Look below for the line that contains "Where should I", then quote it and all the lines after it, exactly, with the pictures left out.
━━━━━━
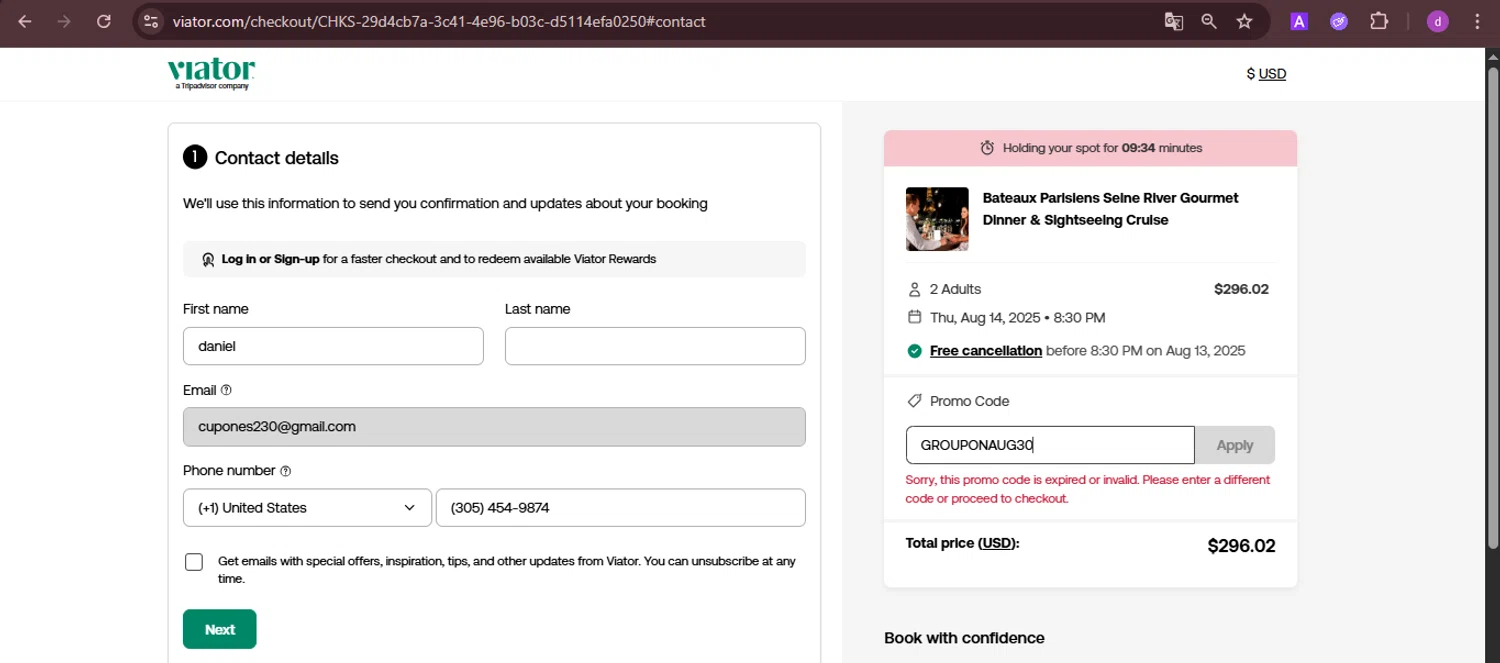The height and width of the screenshot is (663, 1500).
Task: Click the browser reload page icon
Action: pyautogui.click(x=104, y=21)
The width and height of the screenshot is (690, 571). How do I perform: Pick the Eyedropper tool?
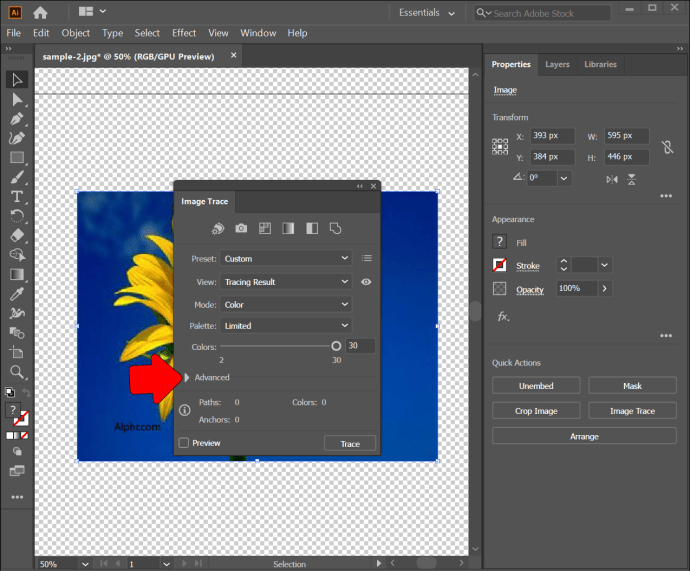click(x=17, y=294)
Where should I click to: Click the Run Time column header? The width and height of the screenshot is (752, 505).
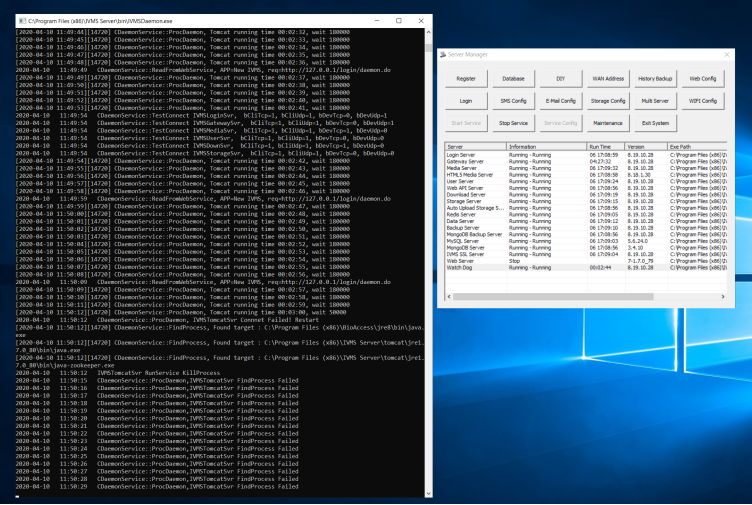tap(606, 147)
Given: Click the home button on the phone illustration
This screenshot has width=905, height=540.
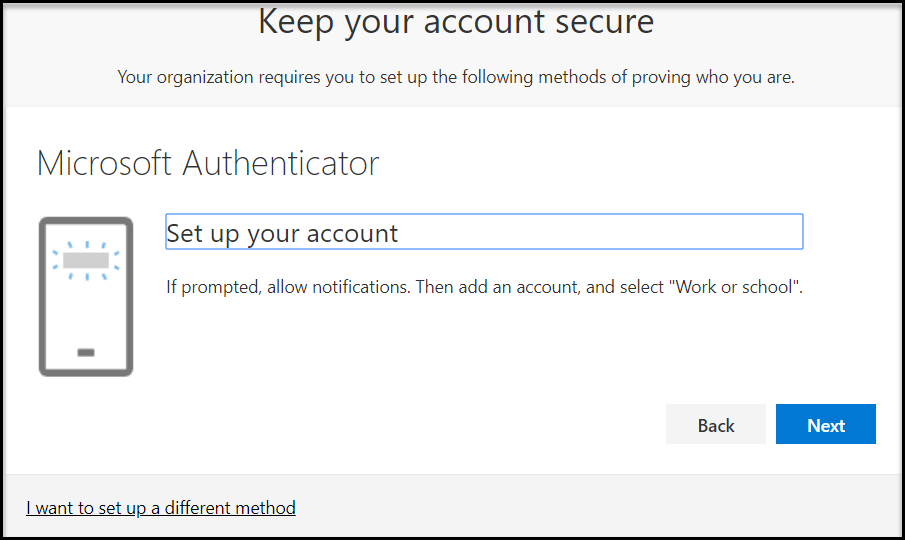Looking at the screenshot, I should coord(86,352).
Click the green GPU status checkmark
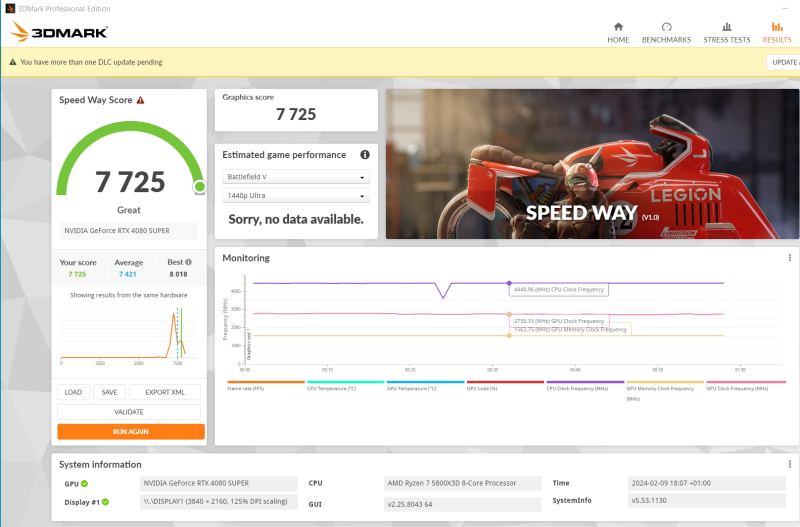 click(x=84, y=483)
━━━━━━
● **Solution for this exercise**
Where should I click to: Click the Run Time column header? The width and height of the screenshot is (752, 505).
tap(606, 147)
Given: Click the home button on the phone illustration
This screenshot has width=905, height=540.
Looking at the screenshot, I should coord(86,352).
Click the green GPU status checkmark
 click(x=84, y=483)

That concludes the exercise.